At Washington Monthly, David Atkins writes, A Few House Moderates Are on the Verge of Scuttling Biden’s Presidency On Behalf of Their Donors.
Most of the Beltway narrative around Democratic intraparty infighting pits supposedly beleaguered moderates loyally supporting Democratic priorities and trying to hold onto frontline districts, versus disloyal progressives in safe seats making irresponsible demands that threaten the caucus majority. Per the most self-described savvy insiders, Squad-aligned politicians make noise that hurts the caucus, while the Problem-Solving New Dems do the hard work to carry legislation and protect unsafe seats.
This narrative is rarely if ever true: progressives in Congress usually stake out the more popular policy positions, do much of the nitty-gritty legislative work, do not scuttle important bills, and in any case have every right to represent their districts as faithfully as any other.
But nowhere does this tired narrative crash more heavily against the shoals of reality than now, when a collection of 9 House “moderates” are threatening to scuttle the entire Biden agenda—including any hopes Democrats might have of maintaining the majorities in the face of a likely difficult 2022 midterm election.
Very briefly, the Nine are trying to smash the “two track” strategy through which Biden and congressional Democrats would pass both the bipartisan and reconciliation infrastructure bills.
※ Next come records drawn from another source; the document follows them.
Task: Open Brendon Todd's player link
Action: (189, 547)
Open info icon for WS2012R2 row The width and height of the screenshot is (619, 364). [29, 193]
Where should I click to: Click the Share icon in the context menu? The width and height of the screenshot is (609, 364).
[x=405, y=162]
As part of this strategy, Nancy Pelosi is sitting on the bipartisan bill that passed in the Senate until the reconciliation bill, containing many Democratis Party priorities, also passes. “Nancy Pelosi has insisted on passing both together in order to keep the entirety of the Democratic caucus onboard and to prevent backsliding by either faction,” Atkins writes.
The Nine want the bipartisan bill to be voted on immediately, which — whether it passes or not — would probably mean that the reconciliation bill is dead, because the “moderates” would have no reason to vote for it. Greg Sargent explains,
The threat came in a new letter from nine centrist House Democrats to House Speaker Nancy Pelosi (D-Calif.), which lays out demands for how the process should unfold from here.
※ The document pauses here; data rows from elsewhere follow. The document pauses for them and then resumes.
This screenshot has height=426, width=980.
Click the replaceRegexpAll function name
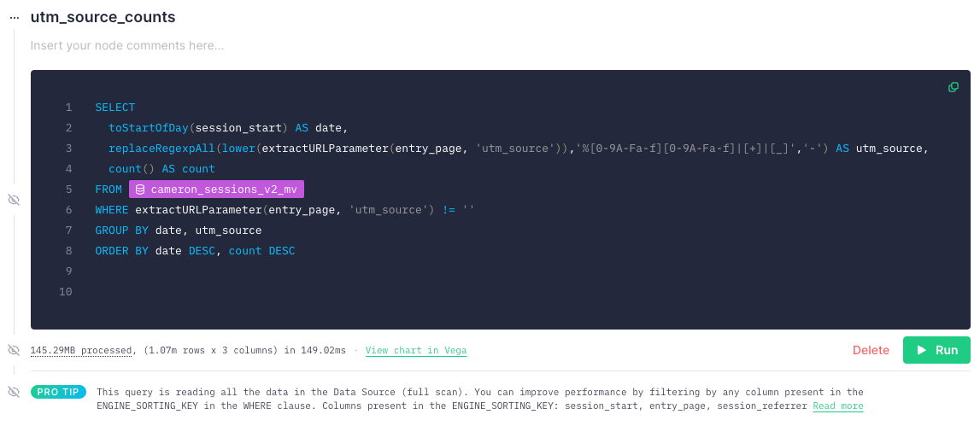click(x=161, y=149)
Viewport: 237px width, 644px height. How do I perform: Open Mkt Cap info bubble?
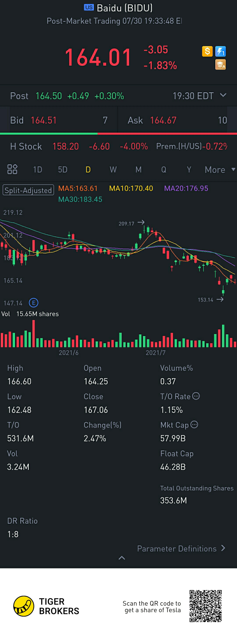[194, 425]
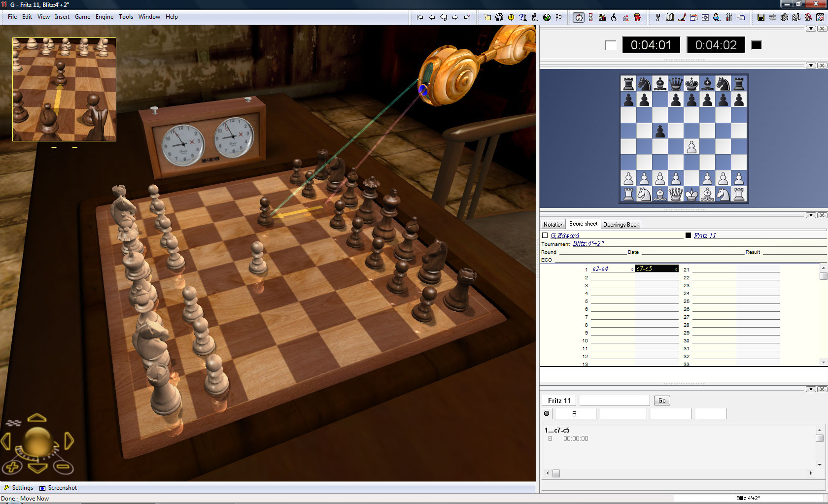This screenshot has height=504, width=828.
Task: Zoom in with the 3D board plus control
Action: (13, 467)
“We will not consider voting for a budget resolution until the bipartisan Infrastructure Investment and Jobs Act passes the House and is signed into law,” reads the letter, which is led by Rep. Josh Gottheimer (D-N.J.) and signed by other members of the House Problem Solvers Caucus.
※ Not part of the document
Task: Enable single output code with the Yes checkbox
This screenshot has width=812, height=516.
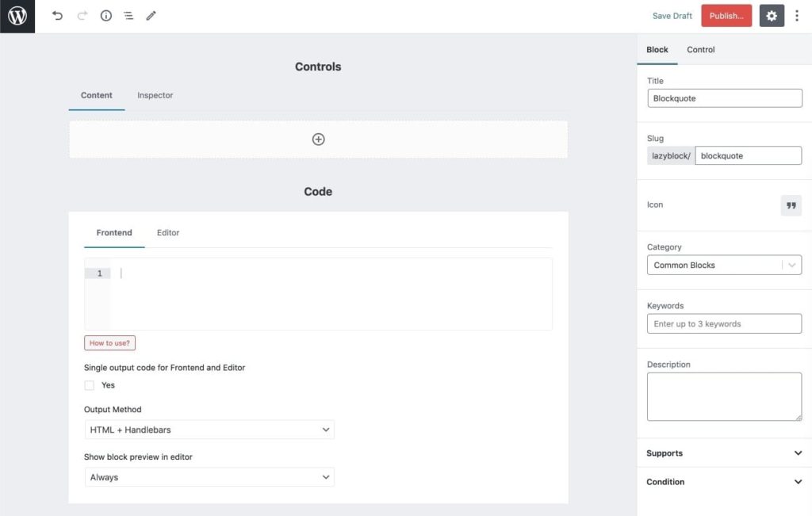Action: (90, 385)
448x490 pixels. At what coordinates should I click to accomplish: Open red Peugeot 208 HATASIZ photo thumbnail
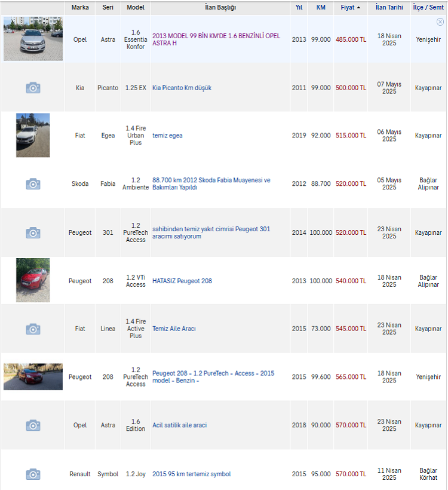coord(33,280)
The “budget resolution” is what the House must pass to lay the groundwork to eventually pass the $3.5 trillion reconciliation bill that Senate Democrats are now assembling. The bipartisan bill is the $1 trillion in “hard” infrastructure that recently passed the Senate.
So this is a threat to scuttle the process needed to pass the “human” infrastructure bill — including big investments in combating climate change, supports for children and families, expanded health care, and much more — to force immediate passage of the “hard” infrastructure package.
This would completely disrupt the two-track process that Biden and Democratic leaders want. Under it, Pelosi will delay House passage of the bipartisan bill until the Senate sends over the reconciliation one, then hold votes on both. This locks in each side: Moderates back the reconciliation bill to get progressives to back the bipartisan bill, and vice versa.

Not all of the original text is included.